Anders makes no move at all — just remains in the back of the wagon, head bowed, his arms resting loosely on his knees. I tie the horses to a tree and then come back, jumping up into the wagon to sit alongside him.

Maker, he looks like death.

“Anders.”

He looks up, his gaze dull, fixed on some point in the centre of my chest instead of into my face. “Where are you taking me?” he whispers.

“To the Vigil.”

“No.”

“I have to.”

“No, you don’t. You could let me go.”

“You know why I can’t do that.” 

He draws a ragged breath, almost as if he’s holding back tears, and nods in the direction of the others. “Do they know?” 

“No. I haven’t told them.”

“They must be wondering, though.”

“Let them,” I say bluntly. Let them imagine what they like. Jan Shoemaker is fond of inventing stupid stories for telling around campfires. Vaniel has a more sensible head on her shoulders. The recruits are all more preoccupied with their own good fortune than that of some poor, sick man who is surely not so far from the end of his life. 

Let them come up with something that sounds about right.

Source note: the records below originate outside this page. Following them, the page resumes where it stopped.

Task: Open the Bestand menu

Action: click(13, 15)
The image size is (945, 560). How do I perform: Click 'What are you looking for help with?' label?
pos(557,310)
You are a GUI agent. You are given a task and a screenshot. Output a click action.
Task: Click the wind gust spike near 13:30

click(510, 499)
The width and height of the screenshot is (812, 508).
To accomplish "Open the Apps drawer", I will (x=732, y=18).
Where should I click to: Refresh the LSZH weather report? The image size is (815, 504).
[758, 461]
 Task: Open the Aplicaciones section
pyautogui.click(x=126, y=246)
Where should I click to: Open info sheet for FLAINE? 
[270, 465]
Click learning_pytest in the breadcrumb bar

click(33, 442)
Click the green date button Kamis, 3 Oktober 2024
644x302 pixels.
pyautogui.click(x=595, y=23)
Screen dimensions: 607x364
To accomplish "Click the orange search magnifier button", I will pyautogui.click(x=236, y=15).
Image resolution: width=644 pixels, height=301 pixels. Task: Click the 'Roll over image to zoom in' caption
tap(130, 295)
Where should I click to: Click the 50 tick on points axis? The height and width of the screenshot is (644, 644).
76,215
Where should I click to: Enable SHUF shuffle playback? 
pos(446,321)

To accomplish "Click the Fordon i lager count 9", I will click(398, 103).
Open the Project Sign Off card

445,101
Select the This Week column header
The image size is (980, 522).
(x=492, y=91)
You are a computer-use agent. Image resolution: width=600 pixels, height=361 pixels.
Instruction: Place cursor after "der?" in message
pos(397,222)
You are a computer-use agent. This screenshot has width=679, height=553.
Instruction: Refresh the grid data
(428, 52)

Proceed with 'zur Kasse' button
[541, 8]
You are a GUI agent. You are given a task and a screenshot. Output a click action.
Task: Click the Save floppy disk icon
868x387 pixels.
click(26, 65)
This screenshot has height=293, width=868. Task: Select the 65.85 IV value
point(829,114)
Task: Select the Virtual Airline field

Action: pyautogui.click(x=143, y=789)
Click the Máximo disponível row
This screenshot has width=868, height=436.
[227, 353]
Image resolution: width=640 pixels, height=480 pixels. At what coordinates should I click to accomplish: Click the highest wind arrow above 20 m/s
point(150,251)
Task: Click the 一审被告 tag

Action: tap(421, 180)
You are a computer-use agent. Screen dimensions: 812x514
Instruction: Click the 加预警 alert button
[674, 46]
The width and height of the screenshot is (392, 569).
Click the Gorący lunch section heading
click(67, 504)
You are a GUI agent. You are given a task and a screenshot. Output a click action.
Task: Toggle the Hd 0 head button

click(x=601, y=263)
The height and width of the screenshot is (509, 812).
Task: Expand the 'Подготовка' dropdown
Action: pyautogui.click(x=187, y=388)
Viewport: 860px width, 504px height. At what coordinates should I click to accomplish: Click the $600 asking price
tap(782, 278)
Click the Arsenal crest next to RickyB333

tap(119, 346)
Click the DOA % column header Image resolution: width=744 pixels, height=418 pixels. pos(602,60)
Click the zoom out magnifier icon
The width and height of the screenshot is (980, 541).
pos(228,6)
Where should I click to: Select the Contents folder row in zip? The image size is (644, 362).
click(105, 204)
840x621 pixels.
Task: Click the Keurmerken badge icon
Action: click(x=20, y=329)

Because I’m sure that whatever they come up with — even Shoemaker’s idiot contrivances — can be no more fantastic, or more damaging, than the truth.

* * *

I stayed in Kirkwall for a time after leaving the Deep Roads. Delilah — sweet Delilah, who refused to give up while we were missing — we stayed in a small home, a residence of one of her husband’s repeat suppliers so generously loaned to her. There is not a single time in my life that I can recall where I got along so well with her as I did those days. As children we had been so obnoxious to one another, and we’d lost touch when I was a squire here in the Free Marches, and then … well, then Father, and everything after. My nephew Nicholas was there, the perfect image of we Howe children, all straight black hair and given to moods. Being thoughtful, perhaps, is more of the right phrase for that boy. How I wonder, sometimes, if things could have been different, if I had merely slipped into the relative obscurity of living as a trader, a peasant.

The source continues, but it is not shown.